Это было весьма любезно с его стороны. Но… я слышу, что говорю я и что слова это мои… но не понимаю… Вижу, что я говорю и что они понимают, а я не понимаю… Странное раздвоение, как будто я всего лишь телесное дополнение к тому, к написанному Гомбровичу — и тогда я почувствовал, что мое существование здесь обречено быть несовершенным и… и… скорее физическим. И это меня испугало. Но не об этом речь, не об этом. Ехать ли в Польшу? Вот тот вопрос, который меня преследовал еще на судне. В Париже уговаривали поехать, мол, увидишь, сколько у тебя там друзей… И достаточно было подойти к окну, чтобы кипящее от туч темное северное небо навалилось, чтобы вся моя, черт побери, предыстория поперла отовсюду, из красок, из походки, из манеры садиться в автобус, из головных уборов, из немецкой улыбки, которая всего через межу от польской улыбки. Ехать? Не ехать? Не в Польшу бы я тогда поехал, а к самому себе, такому, каким я был когда-то… этого я и побаивался. Ничего, что все там было перевернуто вверх ногами, что все стало неузнаваемым — я бы себя отыскал.
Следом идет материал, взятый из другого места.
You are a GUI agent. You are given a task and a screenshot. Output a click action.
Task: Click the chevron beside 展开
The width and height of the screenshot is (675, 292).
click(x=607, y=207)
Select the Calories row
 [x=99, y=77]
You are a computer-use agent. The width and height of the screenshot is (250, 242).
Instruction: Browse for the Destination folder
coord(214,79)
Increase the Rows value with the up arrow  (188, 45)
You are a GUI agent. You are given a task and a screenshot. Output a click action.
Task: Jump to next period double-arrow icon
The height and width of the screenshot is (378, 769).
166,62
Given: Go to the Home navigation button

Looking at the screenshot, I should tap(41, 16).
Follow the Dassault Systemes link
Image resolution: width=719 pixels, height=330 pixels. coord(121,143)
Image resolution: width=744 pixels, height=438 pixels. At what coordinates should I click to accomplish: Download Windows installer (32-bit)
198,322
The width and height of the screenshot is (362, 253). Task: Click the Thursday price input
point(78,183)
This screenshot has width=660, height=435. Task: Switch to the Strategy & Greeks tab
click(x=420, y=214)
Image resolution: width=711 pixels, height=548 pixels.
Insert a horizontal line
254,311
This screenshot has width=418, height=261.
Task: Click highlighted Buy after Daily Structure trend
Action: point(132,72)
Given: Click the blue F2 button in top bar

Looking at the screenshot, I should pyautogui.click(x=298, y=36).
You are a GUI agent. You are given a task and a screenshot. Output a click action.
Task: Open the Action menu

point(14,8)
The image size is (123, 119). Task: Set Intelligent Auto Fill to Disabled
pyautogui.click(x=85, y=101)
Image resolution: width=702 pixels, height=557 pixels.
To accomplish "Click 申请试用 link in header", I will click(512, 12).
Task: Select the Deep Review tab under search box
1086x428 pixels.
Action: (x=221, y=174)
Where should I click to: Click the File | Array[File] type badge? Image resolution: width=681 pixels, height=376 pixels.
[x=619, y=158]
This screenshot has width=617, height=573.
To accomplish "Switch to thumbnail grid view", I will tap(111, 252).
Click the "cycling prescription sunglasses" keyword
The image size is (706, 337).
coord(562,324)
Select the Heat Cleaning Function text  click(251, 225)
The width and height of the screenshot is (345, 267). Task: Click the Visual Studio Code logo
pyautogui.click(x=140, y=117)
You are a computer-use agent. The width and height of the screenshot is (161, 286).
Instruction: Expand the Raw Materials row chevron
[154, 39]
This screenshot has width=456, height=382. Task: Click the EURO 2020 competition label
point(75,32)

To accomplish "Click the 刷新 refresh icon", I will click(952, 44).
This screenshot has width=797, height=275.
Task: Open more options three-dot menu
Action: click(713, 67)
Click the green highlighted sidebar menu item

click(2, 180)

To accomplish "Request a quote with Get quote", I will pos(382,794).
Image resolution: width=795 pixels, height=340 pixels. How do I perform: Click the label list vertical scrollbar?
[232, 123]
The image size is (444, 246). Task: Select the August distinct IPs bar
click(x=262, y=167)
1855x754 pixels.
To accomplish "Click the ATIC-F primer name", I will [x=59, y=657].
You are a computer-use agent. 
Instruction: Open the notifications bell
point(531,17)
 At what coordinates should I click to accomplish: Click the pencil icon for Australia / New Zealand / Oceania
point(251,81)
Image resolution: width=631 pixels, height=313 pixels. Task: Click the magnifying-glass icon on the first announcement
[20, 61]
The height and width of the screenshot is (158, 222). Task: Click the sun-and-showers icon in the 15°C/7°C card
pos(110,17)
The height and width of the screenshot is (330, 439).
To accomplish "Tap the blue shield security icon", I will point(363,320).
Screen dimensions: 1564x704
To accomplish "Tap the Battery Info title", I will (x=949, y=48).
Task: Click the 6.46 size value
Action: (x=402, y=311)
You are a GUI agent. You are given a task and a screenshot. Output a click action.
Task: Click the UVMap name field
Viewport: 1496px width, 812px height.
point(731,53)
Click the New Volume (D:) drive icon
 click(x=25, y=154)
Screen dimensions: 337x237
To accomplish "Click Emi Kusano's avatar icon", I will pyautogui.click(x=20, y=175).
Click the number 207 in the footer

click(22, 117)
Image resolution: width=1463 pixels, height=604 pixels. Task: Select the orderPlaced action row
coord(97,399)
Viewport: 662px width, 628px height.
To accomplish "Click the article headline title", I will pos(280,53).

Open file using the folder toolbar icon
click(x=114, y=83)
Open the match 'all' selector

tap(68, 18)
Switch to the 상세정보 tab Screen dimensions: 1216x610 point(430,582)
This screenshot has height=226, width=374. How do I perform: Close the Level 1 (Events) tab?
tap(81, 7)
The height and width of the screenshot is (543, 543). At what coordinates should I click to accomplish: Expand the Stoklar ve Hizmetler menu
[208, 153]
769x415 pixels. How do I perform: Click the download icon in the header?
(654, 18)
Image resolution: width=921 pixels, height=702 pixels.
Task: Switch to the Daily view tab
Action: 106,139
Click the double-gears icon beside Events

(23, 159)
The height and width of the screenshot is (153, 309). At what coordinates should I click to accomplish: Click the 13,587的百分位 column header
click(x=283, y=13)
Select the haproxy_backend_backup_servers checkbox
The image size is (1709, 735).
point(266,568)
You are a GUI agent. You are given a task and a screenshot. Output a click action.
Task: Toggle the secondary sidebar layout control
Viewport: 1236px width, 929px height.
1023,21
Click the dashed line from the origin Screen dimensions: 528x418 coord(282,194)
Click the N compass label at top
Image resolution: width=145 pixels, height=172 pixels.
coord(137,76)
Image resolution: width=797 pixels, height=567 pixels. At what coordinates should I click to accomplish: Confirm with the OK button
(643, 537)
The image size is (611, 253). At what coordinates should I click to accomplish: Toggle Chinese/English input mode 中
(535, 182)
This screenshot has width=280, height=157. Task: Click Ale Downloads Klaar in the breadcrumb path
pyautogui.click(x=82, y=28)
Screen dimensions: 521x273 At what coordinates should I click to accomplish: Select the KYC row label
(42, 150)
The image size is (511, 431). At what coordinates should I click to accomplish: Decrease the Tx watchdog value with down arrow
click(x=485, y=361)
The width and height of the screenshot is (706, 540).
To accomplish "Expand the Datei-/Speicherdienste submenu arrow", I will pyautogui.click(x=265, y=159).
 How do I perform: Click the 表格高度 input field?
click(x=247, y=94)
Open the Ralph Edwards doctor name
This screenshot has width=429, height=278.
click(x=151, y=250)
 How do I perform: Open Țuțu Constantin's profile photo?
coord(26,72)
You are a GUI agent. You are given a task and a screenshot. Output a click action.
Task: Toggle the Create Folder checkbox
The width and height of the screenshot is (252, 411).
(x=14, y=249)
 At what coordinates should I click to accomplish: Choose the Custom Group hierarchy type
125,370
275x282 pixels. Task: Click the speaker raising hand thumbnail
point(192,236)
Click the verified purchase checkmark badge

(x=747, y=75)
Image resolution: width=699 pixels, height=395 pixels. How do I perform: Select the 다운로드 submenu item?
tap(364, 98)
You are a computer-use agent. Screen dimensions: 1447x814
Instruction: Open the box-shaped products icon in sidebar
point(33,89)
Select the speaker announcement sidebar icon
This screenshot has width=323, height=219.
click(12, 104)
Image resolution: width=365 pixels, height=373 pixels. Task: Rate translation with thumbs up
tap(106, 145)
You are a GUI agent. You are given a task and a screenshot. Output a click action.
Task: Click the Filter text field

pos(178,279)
Этого я бы уже не вынес, слишком резко вырвался у меня из рук весь аргентинский период, когда судно удалялось от Буэнос-Айреса, слишком уж был я потерян… Прекрасный случай для всех писак возопить хором: «Вот она, судьба эмигранта и себялюбца!». Вздор. Это судьба каждого человека в определенном возрасте, человека, у которого жизнь поделилась на две части. Глядеть в этот прогнивший колодец, где я увидел бы десятилетнее, шестнадцатилетнее, двадцатилетнее лицо мое, и идти на кладбище, раскапывать могилу, в которой я лежу… и одновременно приветствовать семью, друзей, обмениваться взглядами, участвовать во встречах друзей?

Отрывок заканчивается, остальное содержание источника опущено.